Encryption – Encrypt and Decrypt Password for a Specific Application

encryption

I have a basic web application where users can login and edit their profile. In the profile they can submit an username and a password for a different application. I'd like to take that password and encrypt it. Later, when I want to connect to that different application I need to decrypt the password.

Is there a common pattern for this scenario? Or some other advice you might have?
Just in case it matters, I want to connect to JIRA without having the user have to submit his password on every request / login to the page.

Thanks, Sven

Update
To make it more clear, I have a web appliction where users can signup/login/etc, this uses a authentication/authorization library (friend) and its all well.
However, from my webapp I want users to connect to a jira instance that they can choose and where they have to provide a username/pw combo which I cannot hash, because I need to send them unhashed to the JIRA instance.

What I am thinking of right now is to display a login dialog to the user as soon as he wants to request his JIRA instance. There he provides his username/password combo for JIRA and I send a REST request to JIRA from the client side, so no user/password is sent to my server.
I get a sessionid back then, which I can use for further requests. What do you think about that approach?

Best Answer

I would suggest two things.

  1. Don't do security yourself unless you really know what you are doing, or are experimenting on a trivial application that real strangers / customers are not going to use.

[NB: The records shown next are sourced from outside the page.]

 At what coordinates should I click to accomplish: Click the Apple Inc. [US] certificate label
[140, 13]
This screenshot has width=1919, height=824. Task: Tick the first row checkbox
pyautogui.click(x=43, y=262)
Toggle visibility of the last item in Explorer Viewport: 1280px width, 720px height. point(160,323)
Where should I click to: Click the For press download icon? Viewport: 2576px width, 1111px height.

  2. You should not be storing passwords, even encrypted passwords. Look into 'hashes' and 'salts', 'rainbow tables' and password security. When a user tries to connect, the password they enter should be securely hashed and compared against the hash of the originally set password. As a hash function is one way, even if an attacker got hold of the list of users's hashed passwords they could not recover the original passwords (I say could not, that depends on your implementation of this theory and the compute power of the attacker).

EDIT:

In response to the comments: I'm not aware of patterns for that, sorry. In which case I guess you need to be holding the passwords so encrypting them is the best you can do. You could save the encrypted passwords on the users machine, send them to your server encrypted, decrypt them and send them on to authenticate against JIRA using a secure connection. That way even if your server was hacked you wouldn't be storing passwords at your end. If a user's machine is compromised there are worse things that they could do than try to crack your encryption for just one password. When chrome stores user's passwords they aren't that secure but Google have said that they don't want to give people a false sense of security and so they have no plans to improve it.